Waren Sie wegen Ihrer Vorgeschichte besorgt?
Nein. Auch jetzt nicht. Aber ich bin auch nicht leichtsinnig und halte mich an die Regeln und Schutzmassnahmen.

Gibt es positive Aspekte, die Sie aus der Corona-Pandemie ziehen können?
Die Entschleunigung empfinde ich als wohltuend. Meine Frau Esther und ich führen seit 40 Jahren eine sehr gute Ehe, weshalb auch diese spezielle Zeit für uns kein Problem darstellt. Zudem sind unsere Kinder erwachsen und aus dem Haus. Wenn man aber alleine lebt oder in einer Beziehung, die nicht gut läuft, vielleicht noch mit kleinen Kindern, dann kann ich mir gut vorstellen, dass die Situation Probleme verursachen und sehr unangenehm werden kann.

Und beruflich gesehen?
Plötzlich wird einem bewusst, dass viele Sachen nicht zwingend nötig sind. So können Sitzungen problemlos via Videokonferenz von zu Hause aus abgehalten werden. Ich finde es angenehm, wenn ich nicht ständig Termine an verschiedenen Orten wahrnehmen muss. Andererseits stört mich das Digitale im Privatleben, denn ich finde es sehr merkwürdig, beispielsweise Geburtstage virtuell zu feiern.

Warum?
Mir fehlen Umarmungen und der Körperkontakt. Ich will jemandem nahe sein können. Damit konnte ich zu Beginn der Pandemie ganz schlecht umgehen. Doch ich habe mich angepasst und gemerkt, dass ich mich umstellen kann. Das ist wiederum eine gute Erfahrung.

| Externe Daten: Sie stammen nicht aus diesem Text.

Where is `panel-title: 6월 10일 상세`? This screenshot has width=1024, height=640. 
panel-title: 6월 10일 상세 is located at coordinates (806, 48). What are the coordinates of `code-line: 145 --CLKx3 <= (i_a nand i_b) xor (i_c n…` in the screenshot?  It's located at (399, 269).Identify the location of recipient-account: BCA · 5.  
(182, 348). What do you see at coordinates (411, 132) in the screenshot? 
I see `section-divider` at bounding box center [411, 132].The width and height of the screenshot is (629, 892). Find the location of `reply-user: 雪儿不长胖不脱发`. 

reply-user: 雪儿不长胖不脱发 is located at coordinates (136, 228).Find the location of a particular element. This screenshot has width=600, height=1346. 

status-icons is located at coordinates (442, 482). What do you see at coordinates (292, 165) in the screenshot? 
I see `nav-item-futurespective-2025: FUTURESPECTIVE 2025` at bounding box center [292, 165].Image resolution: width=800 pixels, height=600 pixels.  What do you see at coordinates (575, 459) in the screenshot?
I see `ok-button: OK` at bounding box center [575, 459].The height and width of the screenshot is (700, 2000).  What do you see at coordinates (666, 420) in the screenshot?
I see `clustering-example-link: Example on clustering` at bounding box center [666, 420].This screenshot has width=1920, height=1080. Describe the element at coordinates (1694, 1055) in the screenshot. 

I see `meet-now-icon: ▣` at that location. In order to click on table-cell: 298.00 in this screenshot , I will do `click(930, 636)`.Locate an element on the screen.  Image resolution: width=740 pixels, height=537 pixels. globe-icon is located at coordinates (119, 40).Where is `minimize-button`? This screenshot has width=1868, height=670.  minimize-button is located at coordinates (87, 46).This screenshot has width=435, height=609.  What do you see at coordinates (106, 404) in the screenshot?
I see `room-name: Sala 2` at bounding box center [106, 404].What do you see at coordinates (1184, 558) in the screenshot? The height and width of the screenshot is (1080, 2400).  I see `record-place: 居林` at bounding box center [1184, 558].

Auch Weihnachten wird dieses Jahr ganz anders sein. Wie verbringen Sie die Feiertage?
Meine Frau und ich werden im kleinen Rahmen feiern. Einen Tag davon mit der Familie und sonst wohl wir zwei alleine. Ich überlege jedoch, wen man besuchen oder einladen könnte, der sonst die Feiertage ganz alleine verbringen würde. Das Teilen von solchen Momenten macht mich glücklicher.

Gehört die Weihnachtsmesse für Sie dazu?
Nicht mehr. Früher besuchte ich meistens die katholische Mitternachtsmesse. Vor allem an Weihnachten erzeugt der Gottesdienst samt Lichtern, Weihnachtsschmuck und Krippen eine besondere Stimmung, die sehr unterhaltend ist. Nun bin ich Mitglied einer Freikirche und besuche regelmässig den Gottesdienst, aber ich gehe gerne auch in andere Kirchen. Glauben bedeutet für mich Teilen mit anderen Menschen. Der Austausch ist sehr wichtig.

Sie sind im Tessin aufgewachsen, ein grosser Teil Ihrer Familie lebt in Norditalien. Ein gemeinsames Weihnachtsfest wird es dieses Jahr wohl nicht geben.
Leider nicht. Meine Verwandten leben in der Lombardei zwischen Brescia und Bergamo. Dort begann die Corona-Explosion zu Beginn des Jahres. Es geht ihnen gut, aber sie haben mir erzählt, dass die Luft um sie herum förmlich brannte. Ich hätte sie so gerne wieder einmal an Weihnachten besucht. Sie zu umarmen wäre so schön. Sobald es wieder möglich ist, werde ich sie sofort besuchen. Darauf freue ich mich schon jetzt!

Christian Franzoso ist Redaktor bei «gesundheitheute», der Gesundheitssendung am Samstagabend auf SRF1.